Deportation of Albany chef on hold for at least three weeks By Mallory Moench (February 4, 2019)
Updated 6:44 pm EST, Monday, February 4, 2019
Capital City Rescue Mission chef Kinimo Ngoran won't be deported for at least three weeks.
A federal judge adjourned his case but Ngoran will remain in detention near Buffalo until the matter is decided.
On Monday, U.S. District Court Judge Charles J. Siragusa extended the emergency stay on Ngoran's deportation order, issued Friday, until a court hearing on Feb. 25 where his legal counsel will argue for his release as he waits to get a green card through marriage, Albany Law School professor Sarah Rogerson confirmed.
"The stay remains in place. The government can't deport him," said Rogerson, who is heading up Ngoran's legal team.
A petition to get immigration status through his American wife of two years, Lisa Pepper-Ngoran, was†approved†Thursday. At the end of last week, Ngoran's legal counsel filed a lawsuit against the U.S. Attorney General in federal court in Rochester, arguing his detention is unlawful because he still has a pending application with U.S. Citizenship and Immigration Services that could grant him legal status. With the approved visa petition, Ngoran now has to wait to apply for a green card.
"We're making the argument that they're holding him unlawfully," Rogerson said.
Ngoran entered the country illegally more than a decade ago, saying he was fleeing violence and religious persecution in the Ivory Coast. Since then, he's been trying to get legal status.
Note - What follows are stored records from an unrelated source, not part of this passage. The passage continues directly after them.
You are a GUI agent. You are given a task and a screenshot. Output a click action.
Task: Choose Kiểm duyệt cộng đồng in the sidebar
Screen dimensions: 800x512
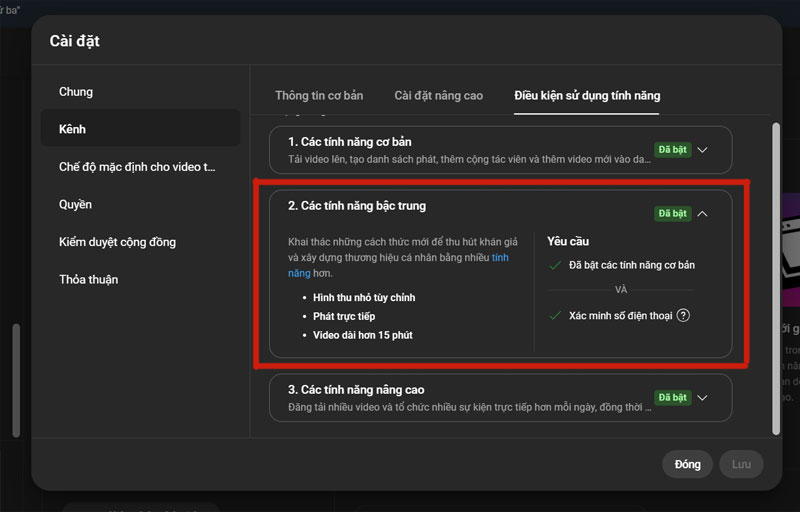click(x=118, y=242)
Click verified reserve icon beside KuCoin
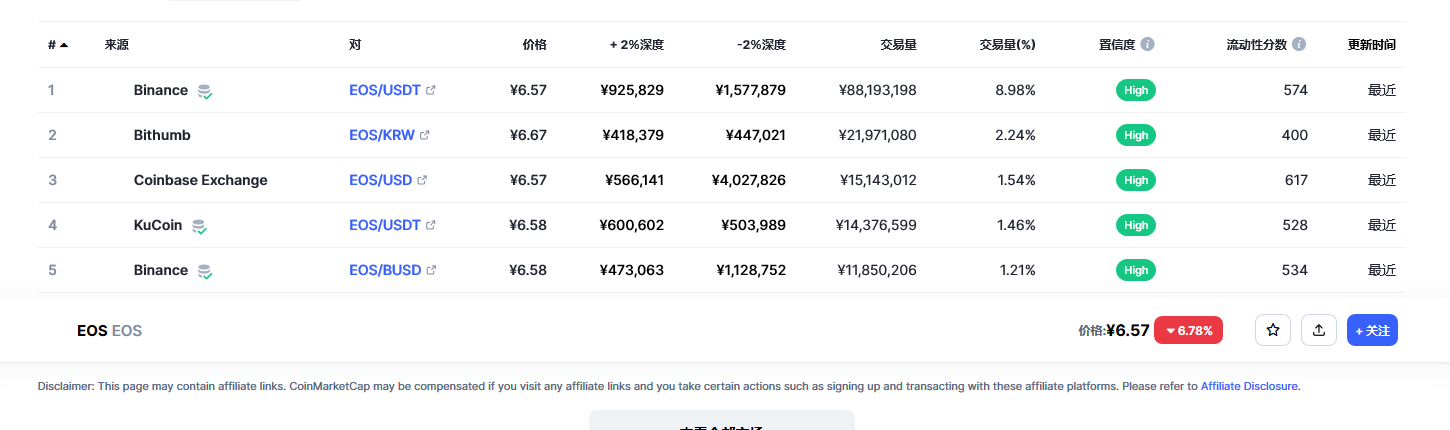1450x430 pixels. pos(200,226)
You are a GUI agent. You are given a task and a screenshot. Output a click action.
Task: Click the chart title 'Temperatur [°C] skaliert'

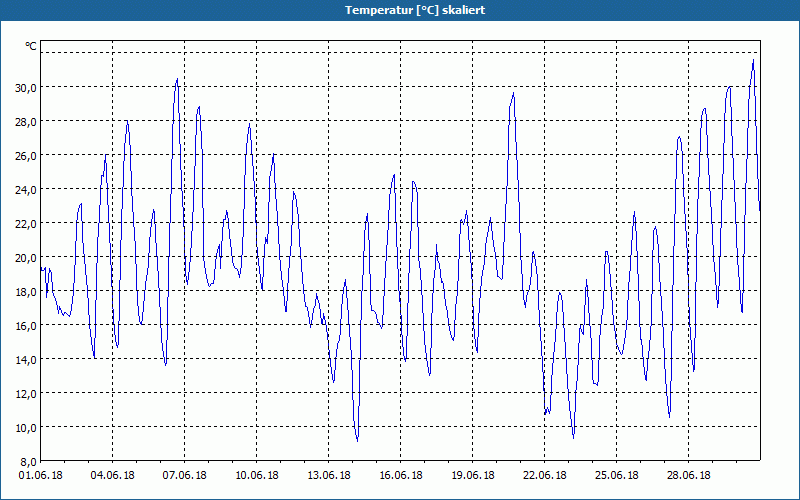tap(415, 10)
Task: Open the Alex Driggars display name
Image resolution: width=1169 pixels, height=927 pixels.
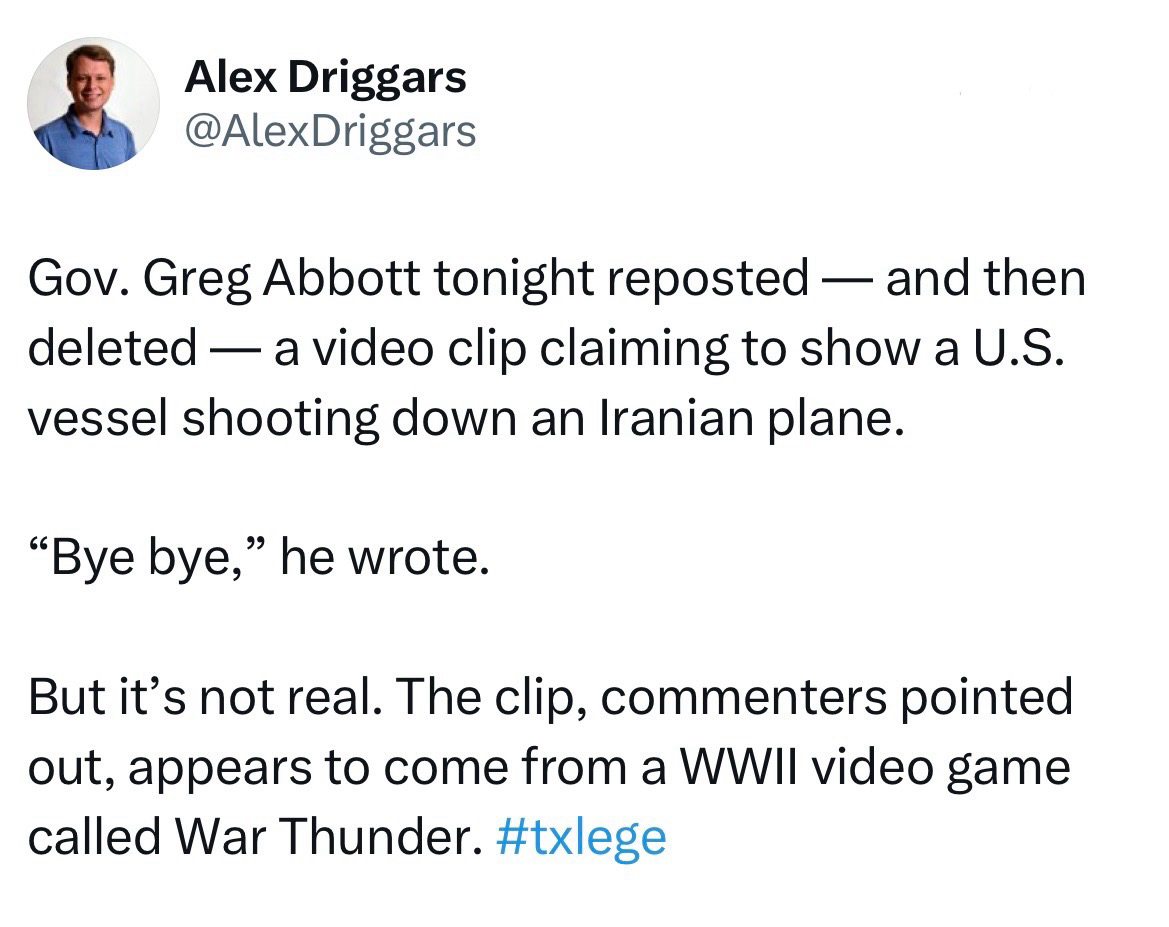Action: pos(325,77)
ICE spokesman Khalid Walls said Ngoran was ordered removed from the U.S. by a federal immigration judge in 2004. Courts
denied his subsequent appeals.
While Ngoran's attorney at the time worked on his appeal, the Department of Homeland Security issued him a temporary stay of deportation, forbidding his immediate removal. Ngoran had been regularly reporting to ICE under an order of supervision issued in 2012 because the agency was previously unable to obtain a travel document from his home country, Walls said.
City Mission Executive Director Perry Jones said Ngoran came to the mission in 2011 homeless and seeking shelter, but the
beloved chef quickly earned his keep first volunteering in the kitchen and then becoming a mainstay employee.
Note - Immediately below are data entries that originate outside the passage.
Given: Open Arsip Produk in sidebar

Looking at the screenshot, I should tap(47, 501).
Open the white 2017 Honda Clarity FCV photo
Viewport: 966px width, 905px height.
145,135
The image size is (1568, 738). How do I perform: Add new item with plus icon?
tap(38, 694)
Jones mentored and accompanied Ngoran to his regular ICE visits, but on Jan. 23 Jones returned to the mission without Ngoran.
The Ivory Coast native had been arrested and detained overnight in the Albany County jail before being sent to the Batavia Federal Detention Center near Buffalo.
The case received widespread attention after Albany County Sheriff Craig Apple, whose jail houses detained migrants, decried the decision by ICE to detain Ngoran after years of allowing him to be free. Ngoran's family, legal counsel and elected officials rallied at the Capital City Rescue Mission on Friday to advocate for his release.